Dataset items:

(begin)

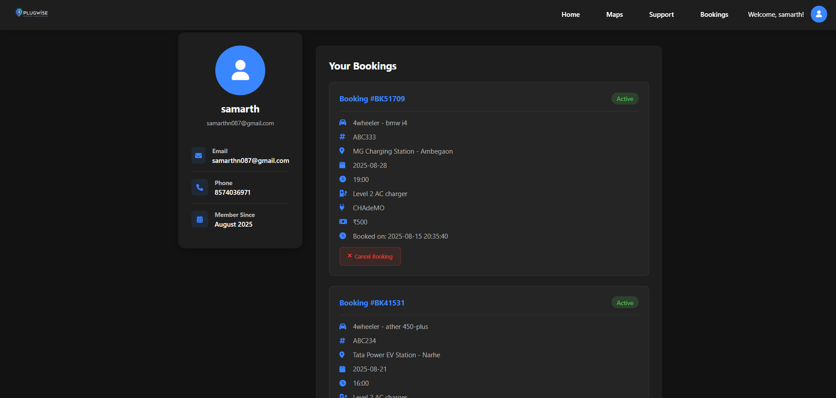This screenshot has width=836, height=398.
Task: Click Welcome, samarth! text
Action: tap(775, 15)
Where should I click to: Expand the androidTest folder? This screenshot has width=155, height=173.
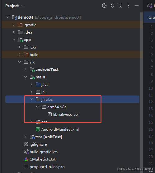(x=26, y=69)

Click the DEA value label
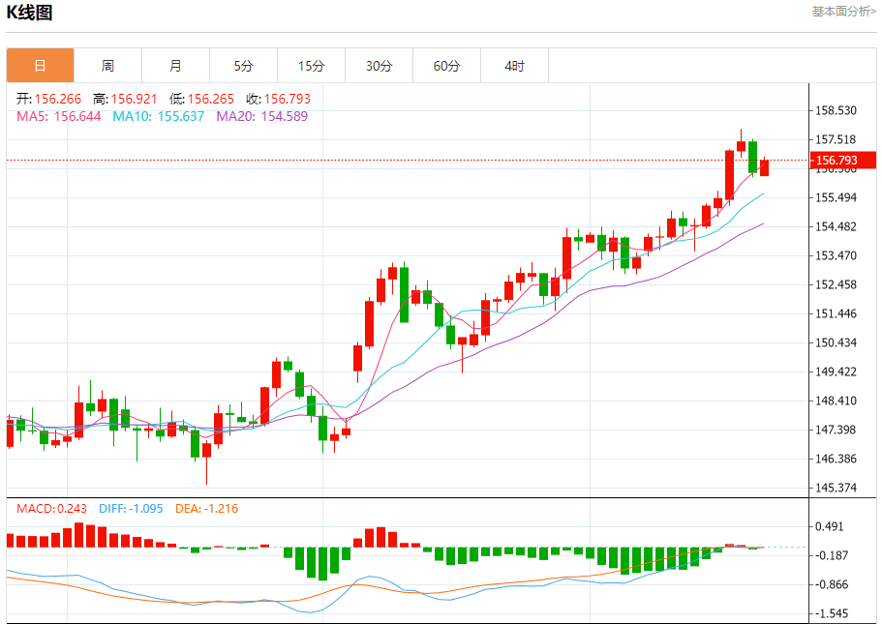coord(206,508)
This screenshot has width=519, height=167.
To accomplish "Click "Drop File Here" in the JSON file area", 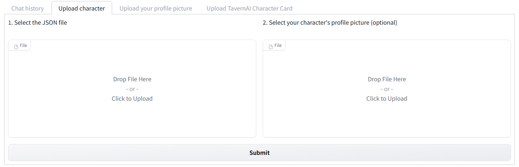I will 132,79.
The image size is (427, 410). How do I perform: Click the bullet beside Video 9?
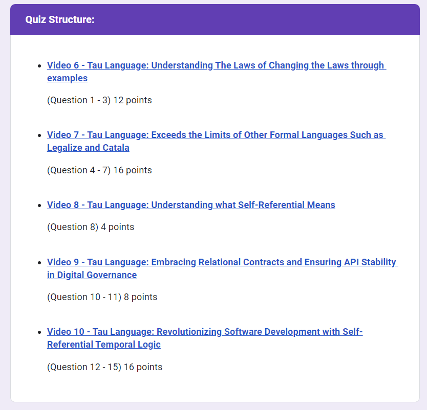(40, 263)
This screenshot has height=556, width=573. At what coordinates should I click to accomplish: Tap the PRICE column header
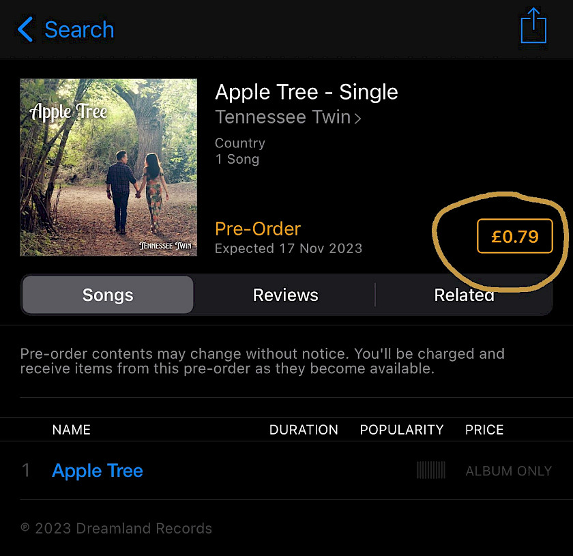tap(484, 430)
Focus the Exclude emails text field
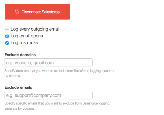Screen dimensions: 164x115 click(x=49, y=95)
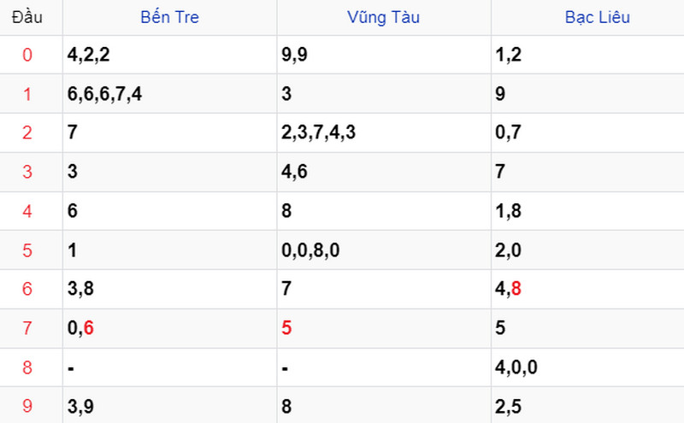Viewport: 684px width, 423px height.
Task: Select the red row label 5
Action: coord(27,250)
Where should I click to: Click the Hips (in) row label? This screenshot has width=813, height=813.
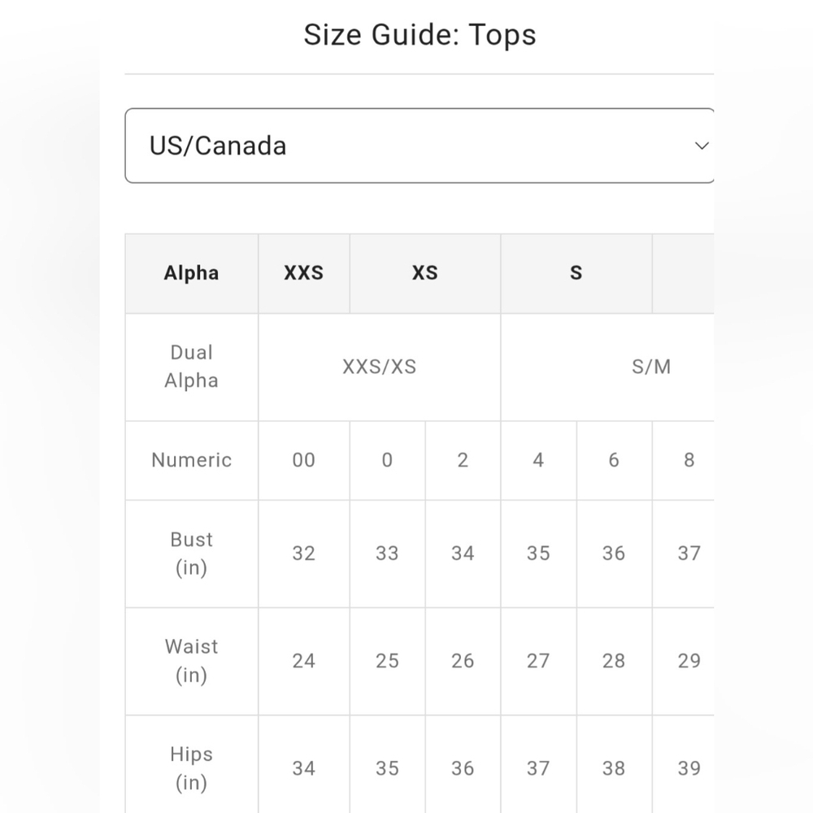point(191,767)
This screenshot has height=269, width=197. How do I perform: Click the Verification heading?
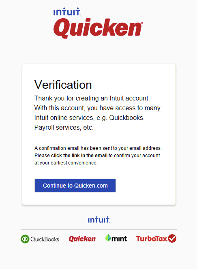[63, 85]
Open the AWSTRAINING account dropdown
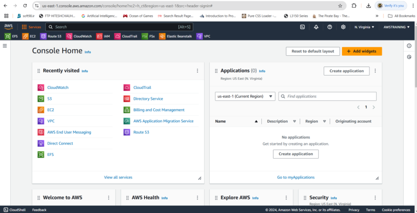Screen dimensions: 417x213 (x=397, y=27)
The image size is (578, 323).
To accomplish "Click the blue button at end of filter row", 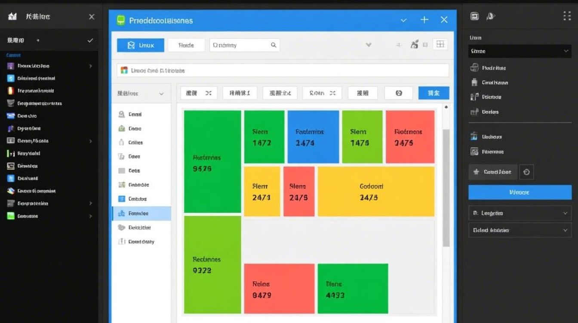I will click(x=434, y=93).
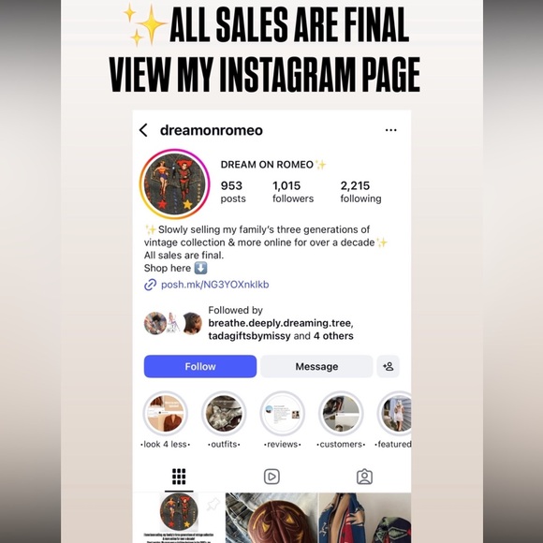The image size is (543, 543).
Task: Tap the add-person suggestion icon
Action: (389, 366)
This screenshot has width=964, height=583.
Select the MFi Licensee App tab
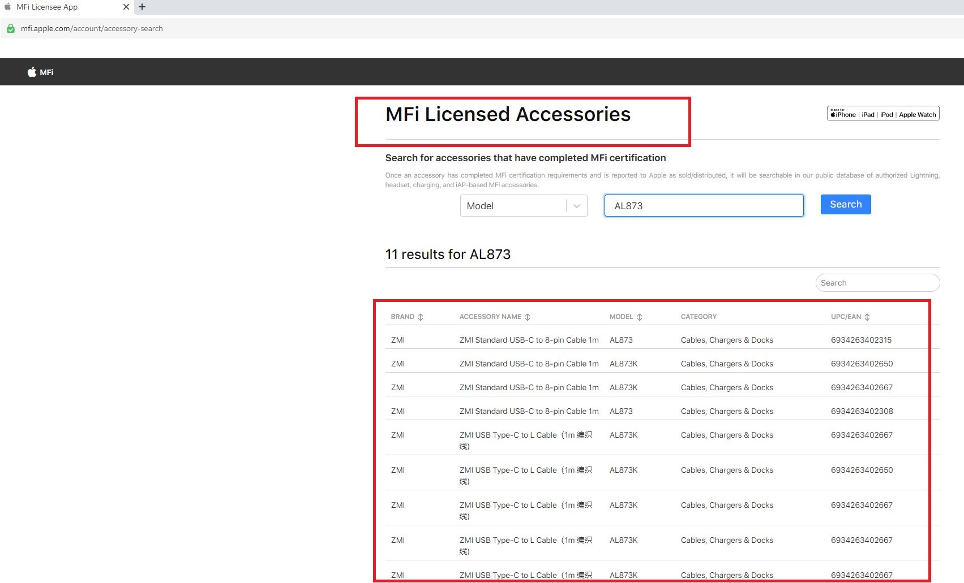click(x=47, y=7)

(end)

Job
Copy the material from the line with "The image size is (427, 410)." down through the line with "tap(484, 430)", requests included. Scale the answer coordinates by 0.45, round them to whole numbers with halves going up, and don't include the pictures.

Exercise response
The image size is (427, 410). How do I perform: Click the bullet beside Video 9?
(18, 118)
This screenshot has height=556, width=573. At what coordinates should I click to accomplish: Tap the PRICE column header
tap(218, 194)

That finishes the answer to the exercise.